Functional interaction between rat MCT2 and CAIV in Xenopus oocytes requires direct binding of rGP70 to His-88 in CAIV. A, structure of human CAIV (PDB code 5JN9 (79). The amino acid residue His-88 is labeled in red. B, original recordings of the change in intracellular H⁺ concentration during application of lactate and CO₂/HCO₃⁻ in Xenopus oocytes, expressing rMCT2 + rGP70 alone (black trace), together with human CAIV–WT (blue trace), or together with the CAIV mutant H88A. C and D, rate of change in intracellular H⁺ concentration (Δ[H⁺]/Δt) during application of lactate (C) and 5% CO₂, 10 mm HCO₃⁻ (D) in Xenopus oocytes, expressing rMCT2 + rGP70–WT (gray dots), rMCT2 + rGP70–WT + CAIV–WT (blue dots), and rMCT2 + rGP70–WT + CAIV–H88A (red dots), respectively. The black significance indicators above the dots with CAIV refer to the corresponding dots without CAIV (gray dots). The blue significance indicators above the dots for CAIV–H88A refer to the corresponding dots with CAIV–WT (blue dots). E, relative amount of CAIV in CAIV–WT- and CAIV–H88A–expressing oocytes, as determined by Western blot analysis. The inset shows a representative Western blotting against CAIV for Xenopus oocytes expressing CAIV–WT (left lane) and CAIV–H88A (right lane), respectively. F, representative Western blots of CAIV (left blot) and GST (right blot), respectively. CAIV–WT was pulled down with GST (lane 1), and a GST fusion protein of the Ig1 domain of rGP70–WT (lane 2).

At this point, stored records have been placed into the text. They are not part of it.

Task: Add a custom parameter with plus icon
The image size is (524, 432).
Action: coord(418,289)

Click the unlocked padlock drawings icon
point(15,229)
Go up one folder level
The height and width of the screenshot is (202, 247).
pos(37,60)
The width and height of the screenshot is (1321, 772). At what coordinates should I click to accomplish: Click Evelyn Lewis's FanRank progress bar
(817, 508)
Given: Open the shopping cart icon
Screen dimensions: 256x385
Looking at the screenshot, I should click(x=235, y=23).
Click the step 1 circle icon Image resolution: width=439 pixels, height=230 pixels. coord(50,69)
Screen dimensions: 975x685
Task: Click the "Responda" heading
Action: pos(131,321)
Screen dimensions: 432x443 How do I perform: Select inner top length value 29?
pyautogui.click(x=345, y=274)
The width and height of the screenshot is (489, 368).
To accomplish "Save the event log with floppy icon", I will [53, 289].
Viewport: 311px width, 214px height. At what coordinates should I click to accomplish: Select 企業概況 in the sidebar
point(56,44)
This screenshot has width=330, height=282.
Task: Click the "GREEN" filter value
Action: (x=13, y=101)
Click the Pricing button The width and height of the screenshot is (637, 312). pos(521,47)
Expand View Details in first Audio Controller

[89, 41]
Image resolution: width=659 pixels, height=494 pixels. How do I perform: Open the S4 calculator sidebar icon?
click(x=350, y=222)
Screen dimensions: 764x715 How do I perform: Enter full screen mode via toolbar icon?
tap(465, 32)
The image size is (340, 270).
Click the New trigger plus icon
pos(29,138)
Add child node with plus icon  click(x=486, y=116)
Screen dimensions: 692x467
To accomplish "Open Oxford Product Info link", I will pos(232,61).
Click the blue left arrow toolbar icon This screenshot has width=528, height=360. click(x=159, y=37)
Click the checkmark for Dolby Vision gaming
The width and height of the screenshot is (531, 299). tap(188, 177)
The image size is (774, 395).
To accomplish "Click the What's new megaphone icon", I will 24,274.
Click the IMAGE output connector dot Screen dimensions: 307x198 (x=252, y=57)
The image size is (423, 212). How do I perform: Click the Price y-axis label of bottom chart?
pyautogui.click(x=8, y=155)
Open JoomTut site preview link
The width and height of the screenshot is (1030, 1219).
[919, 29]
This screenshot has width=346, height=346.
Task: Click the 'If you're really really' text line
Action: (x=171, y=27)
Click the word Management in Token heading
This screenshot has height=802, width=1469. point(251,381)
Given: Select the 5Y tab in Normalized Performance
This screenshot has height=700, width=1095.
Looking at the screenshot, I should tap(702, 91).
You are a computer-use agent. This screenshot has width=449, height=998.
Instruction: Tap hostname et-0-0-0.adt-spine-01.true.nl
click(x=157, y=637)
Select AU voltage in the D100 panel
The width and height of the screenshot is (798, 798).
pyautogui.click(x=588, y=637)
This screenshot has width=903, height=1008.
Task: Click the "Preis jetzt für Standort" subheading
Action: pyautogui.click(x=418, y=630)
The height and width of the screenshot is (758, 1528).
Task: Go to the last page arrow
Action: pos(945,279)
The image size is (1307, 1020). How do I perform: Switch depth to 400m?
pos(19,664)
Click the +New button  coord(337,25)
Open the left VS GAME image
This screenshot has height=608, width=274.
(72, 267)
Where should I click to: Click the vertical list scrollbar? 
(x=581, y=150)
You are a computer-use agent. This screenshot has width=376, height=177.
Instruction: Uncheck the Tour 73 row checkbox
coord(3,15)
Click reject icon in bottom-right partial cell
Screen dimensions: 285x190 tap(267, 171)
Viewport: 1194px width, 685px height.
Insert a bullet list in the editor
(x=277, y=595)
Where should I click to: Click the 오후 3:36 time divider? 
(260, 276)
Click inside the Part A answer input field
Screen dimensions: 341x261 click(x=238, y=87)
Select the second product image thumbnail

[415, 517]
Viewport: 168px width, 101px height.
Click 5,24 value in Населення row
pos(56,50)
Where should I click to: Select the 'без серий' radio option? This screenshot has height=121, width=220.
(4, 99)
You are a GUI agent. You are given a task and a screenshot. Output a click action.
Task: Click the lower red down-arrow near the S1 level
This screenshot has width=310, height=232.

The mutant CAIV–H88A was pulled down with a GST fusion protein of the Ig1 domain of rGP70–WT (lane 3). Lanes 1 and 2 in the blots are identical to lanes 1 and 2 in Fig. 8D. G, relative intensity of the fluorescent signal of CAIV. For every blot, the signals for CAIV were normalized to the corresponding signals for GST–rGP70 + CAIV–WT. Each individual signal for CAIV was normalized to the intensity of the signal for GST in the same lane. The significance indicators above the dots refer to GST–rGP70 + CAIV–WT.